Santiago de Chile (AFP)

The street is the scene of their anger, the walls of Santiago the support of their claims. In Chile, between graffiti and stencils, the capital bears the mark of protest, the demonstrators competing creatively to put in words and images their discontent.

None of the eight kilometers of Alameda has been spared. All along the main avenue of Santiago that leads to Plaza Italia, the nerve center of all the demonstrations since October 19, the buildings are tagged.

"They murder, they rape, they torture", "Chile in a state of rebellion", "Barricades and kisses", "Shout for those whom the government has gagged", "They drink the blood of the people". .. The Chilean people are emphatic to denounce the unprecedented social crisis that is shaking the country.

The sidewalks, the facades, the macadam, even in residential neighborhoods, all are whitewashed, all became political in less than a month.

With sayings and graffiti, the Chileans are remaking the world and their country. "Normality is our slavery", "Eteins la télé", "Tremble injustice when struggling those who have nothing to lose", "Go to victory or conquer". And they claim a "New Constitution!"

Demonstrating great inventiveness, the protesters use literary figures such as the chiasm ("The democracy of the rich, the dictatorship of the poor", "Without fear, the people will win, without compromise, the people will win"), the anaphora ("If revolution is necessary, revolution is possible"), the antithesis ("bullets against cries"), the oxymoron ("Stop the exploitation of the land, free the water" etc.

Target favorite of the opponents, the head of state Sebastian Piñera is represented on a poster, sitting on a time bomb, with the caption: "You acai tiempo, viene el estallido" ("Your hour has come, arrives the explosion").

"Military, assassins", "Anti-Pacos social club", "They are killing us" ("our estan matando"). Besides the president, the police are also among the most frequently targeted, while there are many accusations of police violence and that, for the first time since the end of the dictatorship of General Augusto Pinochet (1973-1990), thousands of soldiers patrol the streets.

- Targets of choice -

Some places are more covered than others, such as institutional buildings, ministries, administrations, banking agencies, universities with exorbitant registration fees or even pharmacies, accused of having an agreement on the prices of drugs.

Among the most recurrent slogans, "No + AFPs" ("Down AFPs") in reference to pension fund administrators, private financial organizations responsible for making payroll savings to ensure a funded pension, strongly criticized .

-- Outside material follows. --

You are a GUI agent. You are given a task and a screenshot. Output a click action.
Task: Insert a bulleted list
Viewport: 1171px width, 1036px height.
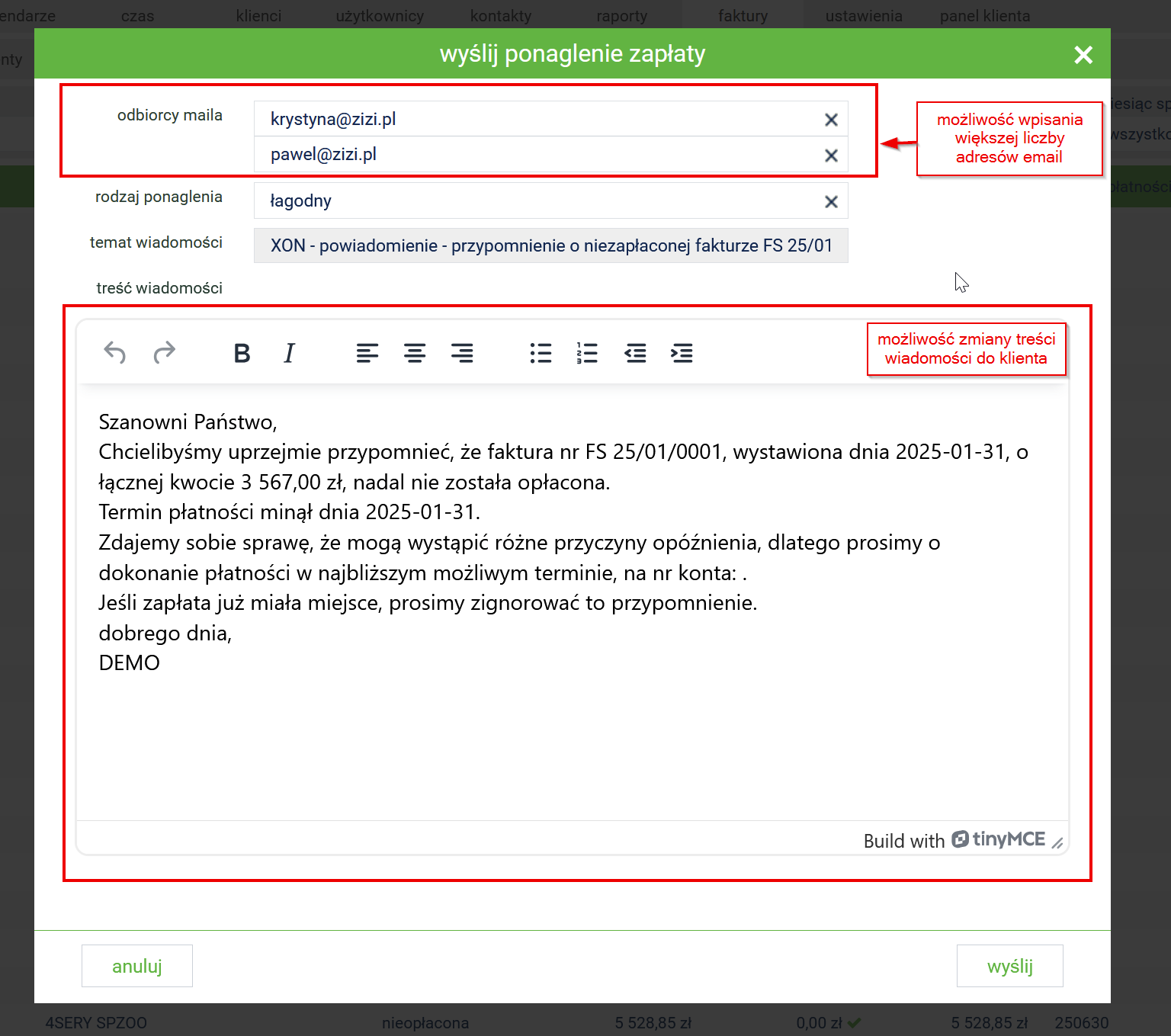541,353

On the door of a church, "Violators" (the country was shaken by series of pedophilia scandals in his Catholic Church, in the wake of the controversial visit of Pope Francis in 2018), "free abortion" ( it is only in 2017 that Chile has ended almost 30 years of total prohibition of abortion, now authorized in rare cases).

- Camouflage -

"We are not at war," some say President Piñera, who said the opposite two days after the riots began.

On the walls of the very traditional Catholic University, a painting in more vivid color than the top of the building betrays a recent camouflage, and it is not uncommon to see the morning tradesmen or residents, roll of paint to the hand, trying to cover the inscriptions.

A building remains free of inscriptions: under guard, the presidential palace of Moneda, in front of which thousands of protesters pass every day, displays a disturbing and brilliant whiteness.